Some first drafts are harder than that. You bull through the thing. You try to work it more like a math problem, and it's a more direct, more intense mental process more likely to induce a lot of cursing, temple rubbing and sighing. It's not impossible for one of those to come out well, but I seldom am very sanguine about them unless someone else (who perhaps is unaware of the process to that point) avows that they like what they see.

Rewrites are different in any case. It's a surgical procedure, or maybe it's more akin to renovating a historic building. I try to change as little as possible- to mainly trust my initial instincts, or to honor the intent of the original writer if that is not me. I try to make the final sketch solely out of the words that made up the original one. I'm reminded of that Jimmy Stewart movie where the survivors of a plane crash make a new plane out of the working remnants left from the stricken one.

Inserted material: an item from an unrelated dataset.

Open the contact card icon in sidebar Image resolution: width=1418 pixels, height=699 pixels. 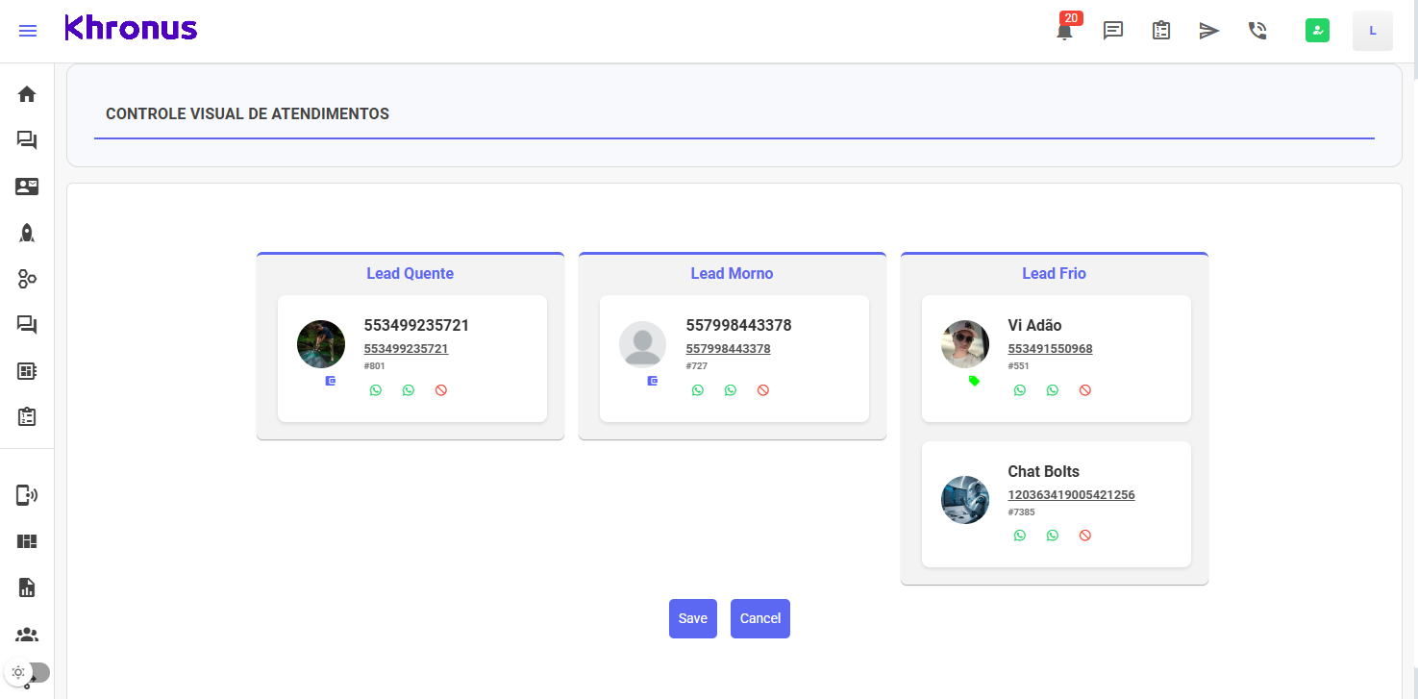(x=27, y=187)
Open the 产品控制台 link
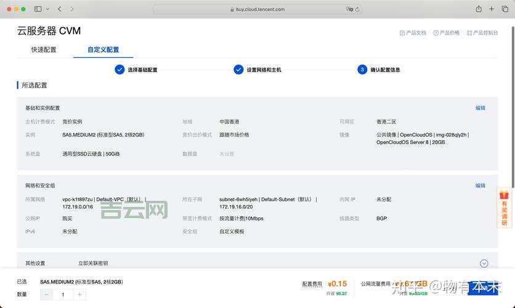The height and width of the screenshot is (308, 515). click(482, 33)
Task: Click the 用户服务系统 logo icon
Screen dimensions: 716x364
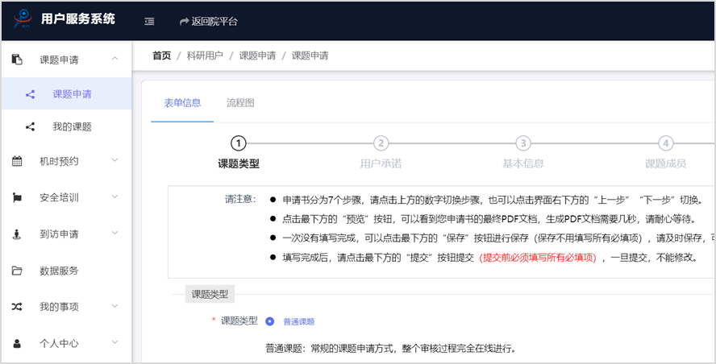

Anyway, however you get to the end of that part, it's a real delight to see the thing given life. It's terrifying to sent it out into the real, practical world where a million factors can and will warp what was in your head, but you must never let it remain in your head even to save it. To save it is to keep it from ever being. Now you'll have to excuse me for getting high-minded and putting on airs. I haven't earned that. I'm just a guy who's written a few good sketches and who has a lot of ideas.